» Entries supplied:
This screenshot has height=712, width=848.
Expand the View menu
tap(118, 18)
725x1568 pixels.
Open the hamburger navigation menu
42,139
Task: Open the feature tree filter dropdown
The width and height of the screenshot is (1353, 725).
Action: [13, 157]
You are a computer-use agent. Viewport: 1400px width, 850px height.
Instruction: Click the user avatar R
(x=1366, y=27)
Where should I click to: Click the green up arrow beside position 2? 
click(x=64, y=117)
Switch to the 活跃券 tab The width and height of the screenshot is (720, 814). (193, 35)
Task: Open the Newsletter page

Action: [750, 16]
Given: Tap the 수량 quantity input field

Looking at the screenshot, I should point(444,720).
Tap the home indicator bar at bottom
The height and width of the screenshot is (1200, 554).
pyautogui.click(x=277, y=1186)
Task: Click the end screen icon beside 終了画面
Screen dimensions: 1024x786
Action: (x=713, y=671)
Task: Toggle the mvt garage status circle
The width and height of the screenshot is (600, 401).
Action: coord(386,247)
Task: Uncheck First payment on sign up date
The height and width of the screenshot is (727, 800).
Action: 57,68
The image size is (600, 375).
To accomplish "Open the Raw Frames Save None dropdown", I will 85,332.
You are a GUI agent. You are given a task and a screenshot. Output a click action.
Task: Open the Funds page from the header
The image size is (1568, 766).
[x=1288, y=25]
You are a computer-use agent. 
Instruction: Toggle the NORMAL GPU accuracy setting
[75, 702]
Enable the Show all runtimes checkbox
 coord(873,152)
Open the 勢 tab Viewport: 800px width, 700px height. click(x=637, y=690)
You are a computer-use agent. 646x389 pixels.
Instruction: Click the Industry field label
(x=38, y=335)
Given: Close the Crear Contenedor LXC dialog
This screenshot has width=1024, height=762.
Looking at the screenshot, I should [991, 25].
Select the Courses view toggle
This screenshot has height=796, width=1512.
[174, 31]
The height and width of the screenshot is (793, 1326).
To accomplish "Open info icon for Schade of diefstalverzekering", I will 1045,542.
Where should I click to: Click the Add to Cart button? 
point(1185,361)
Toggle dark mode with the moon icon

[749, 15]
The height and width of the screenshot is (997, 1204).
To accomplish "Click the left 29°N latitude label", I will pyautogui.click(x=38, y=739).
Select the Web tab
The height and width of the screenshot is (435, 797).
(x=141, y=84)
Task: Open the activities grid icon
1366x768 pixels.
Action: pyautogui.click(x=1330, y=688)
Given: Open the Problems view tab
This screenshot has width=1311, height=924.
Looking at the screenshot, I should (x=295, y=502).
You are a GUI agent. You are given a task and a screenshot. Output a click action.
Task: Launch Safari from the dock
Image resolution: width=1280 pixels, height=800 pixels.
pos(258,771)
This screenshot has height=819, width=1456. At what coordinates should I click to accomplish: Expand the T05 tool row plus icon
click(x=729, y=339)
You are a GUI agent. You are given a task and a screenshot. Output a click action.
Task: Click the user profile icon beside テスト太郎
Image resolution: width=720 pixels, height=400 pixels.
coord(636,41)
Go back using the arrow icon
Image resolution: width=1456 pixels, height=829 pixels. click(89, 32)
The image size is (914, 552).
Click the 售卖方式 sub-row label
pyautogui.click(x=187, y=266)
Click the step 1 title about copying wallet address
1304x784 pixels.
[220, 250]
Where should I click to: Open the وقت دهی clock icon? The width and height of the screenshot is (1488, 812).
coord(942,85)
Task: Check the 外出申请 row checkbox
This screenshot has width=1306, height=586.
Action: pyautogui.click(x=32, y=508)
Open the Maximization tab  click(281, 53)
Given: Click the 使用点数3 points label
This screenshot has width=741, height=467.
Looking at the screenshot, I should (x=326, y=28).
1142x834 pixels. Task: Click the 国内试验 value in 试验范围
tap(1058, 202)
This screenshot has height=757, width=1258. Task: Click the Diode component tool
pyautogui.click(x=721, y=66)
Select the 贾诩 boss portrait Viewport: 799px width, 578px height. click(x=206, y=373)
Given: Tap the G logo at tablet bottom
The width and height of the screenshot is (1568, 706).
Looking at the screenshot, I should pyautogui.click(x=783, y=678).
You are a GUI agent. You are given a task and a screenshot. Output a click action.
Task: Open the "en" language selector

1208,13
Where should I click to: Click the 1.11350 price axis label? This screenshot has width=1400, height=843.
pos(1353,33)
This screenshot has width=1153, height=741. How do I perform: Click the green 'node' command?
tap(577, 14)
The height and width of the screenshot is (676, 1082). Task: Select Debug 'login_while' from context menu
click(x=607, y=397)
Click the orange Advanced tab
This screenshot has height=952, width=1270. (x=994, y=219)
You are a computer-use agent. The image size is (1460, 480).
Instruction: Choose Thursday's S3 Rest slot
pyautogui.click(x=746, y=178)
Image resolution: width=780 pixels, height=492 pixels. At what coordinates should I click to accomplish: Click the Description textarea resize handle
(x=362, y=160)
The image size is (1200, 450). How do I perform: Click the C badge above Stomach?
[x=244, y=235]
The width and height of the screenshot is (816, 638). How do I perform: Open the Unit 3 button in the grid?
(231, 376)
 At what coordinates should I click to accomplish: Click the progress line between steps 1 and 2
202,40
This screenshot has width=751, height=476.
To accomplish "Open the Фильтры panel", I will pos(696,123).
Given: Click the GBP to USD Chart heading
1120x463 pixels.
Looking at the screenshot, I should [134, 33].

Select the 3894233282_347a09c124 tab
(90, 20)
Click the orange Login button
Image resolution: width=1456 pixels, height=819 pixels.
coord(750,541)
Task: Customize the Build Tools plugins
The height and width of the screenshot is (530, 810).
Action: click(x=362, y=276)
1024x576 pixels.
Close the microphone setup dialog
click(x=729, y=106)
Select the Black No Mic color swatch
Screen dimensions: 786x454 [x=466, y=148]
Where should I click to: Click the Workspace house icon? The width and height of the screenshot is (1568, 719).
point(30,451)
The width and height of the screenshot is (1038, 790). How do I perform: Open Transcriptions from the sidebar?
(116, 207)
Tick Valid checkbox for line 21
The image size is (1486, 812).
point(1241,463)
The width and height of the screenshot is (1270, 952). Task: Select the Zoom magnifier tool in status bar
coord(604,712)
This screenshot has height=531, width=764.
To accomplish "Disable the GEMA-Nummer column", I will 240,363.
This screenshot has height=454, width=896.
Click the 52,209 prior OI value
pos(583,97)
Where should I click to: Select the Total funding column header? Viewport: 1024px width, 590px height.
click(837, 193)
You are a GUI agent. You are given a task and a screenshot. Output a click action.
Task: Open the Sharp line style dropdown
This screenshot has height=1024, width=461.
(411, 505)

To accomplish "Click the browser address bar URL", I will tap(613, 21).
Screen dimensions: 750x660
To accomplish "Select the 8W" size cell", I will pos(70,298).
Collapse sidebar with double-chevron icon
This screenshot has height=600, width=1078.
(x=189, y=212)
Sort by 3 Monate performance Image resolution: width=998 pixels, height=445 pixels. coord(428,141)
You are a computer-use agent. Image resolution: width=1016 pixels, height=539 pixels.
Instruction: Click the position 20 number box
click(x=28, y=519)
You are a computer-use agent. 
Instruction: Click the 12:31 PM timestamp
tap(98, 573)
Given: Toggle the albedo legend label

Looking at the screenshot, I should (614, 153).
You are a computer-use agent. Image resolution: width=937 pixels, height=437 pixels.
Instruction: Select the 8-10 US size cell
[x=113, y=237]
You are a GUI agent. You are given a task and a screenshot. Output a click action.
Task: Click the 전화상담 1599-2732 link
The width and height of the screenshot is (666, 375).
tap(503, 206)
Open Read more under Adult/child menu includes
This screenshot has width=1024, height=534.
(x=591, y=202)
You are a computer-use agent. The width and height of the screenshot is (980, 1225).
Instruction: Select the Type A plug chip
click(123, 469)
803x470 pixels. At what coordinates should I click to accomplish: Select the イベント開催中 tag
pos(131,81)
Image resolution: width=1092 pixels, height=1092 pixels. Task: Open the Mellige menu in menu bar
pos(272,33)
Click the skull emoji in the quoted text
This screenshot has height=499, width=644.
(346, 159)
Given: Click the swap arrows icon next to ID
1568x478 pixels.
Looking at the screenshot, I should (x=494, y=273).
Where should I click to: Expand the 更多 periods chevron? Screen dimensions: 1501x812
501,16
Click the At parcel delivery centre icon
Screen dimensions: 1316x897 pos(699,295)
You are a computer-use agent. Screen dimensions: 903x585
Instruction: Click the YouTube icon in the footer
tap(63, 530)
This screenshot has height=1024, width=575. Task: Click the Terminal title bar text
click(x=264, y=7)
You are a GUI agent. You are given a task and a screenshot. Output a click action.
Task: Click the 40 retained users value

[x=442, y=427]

» What the task asks: Copy out the rows from the line with "The image size is (600, 375)." to the line with "coord(873,152)", verbatim.

» Complete output:
The image size is (600, 375).
To accomplish "Open the Raw Frames Save None dropdown", I will 85,332.
You are a GUI agent. You are given a task and a screenshot. Output a click action.
Task: Open the Funds page from the header
The image size is (1568, 766).
[x=1288, y=25]
You are a computer-use agent. 
Instruction: Toggle the NORMAL GPU accuracy setting
[75, 702]
Enable the Show all runtimes checkbox
 coord(873,152)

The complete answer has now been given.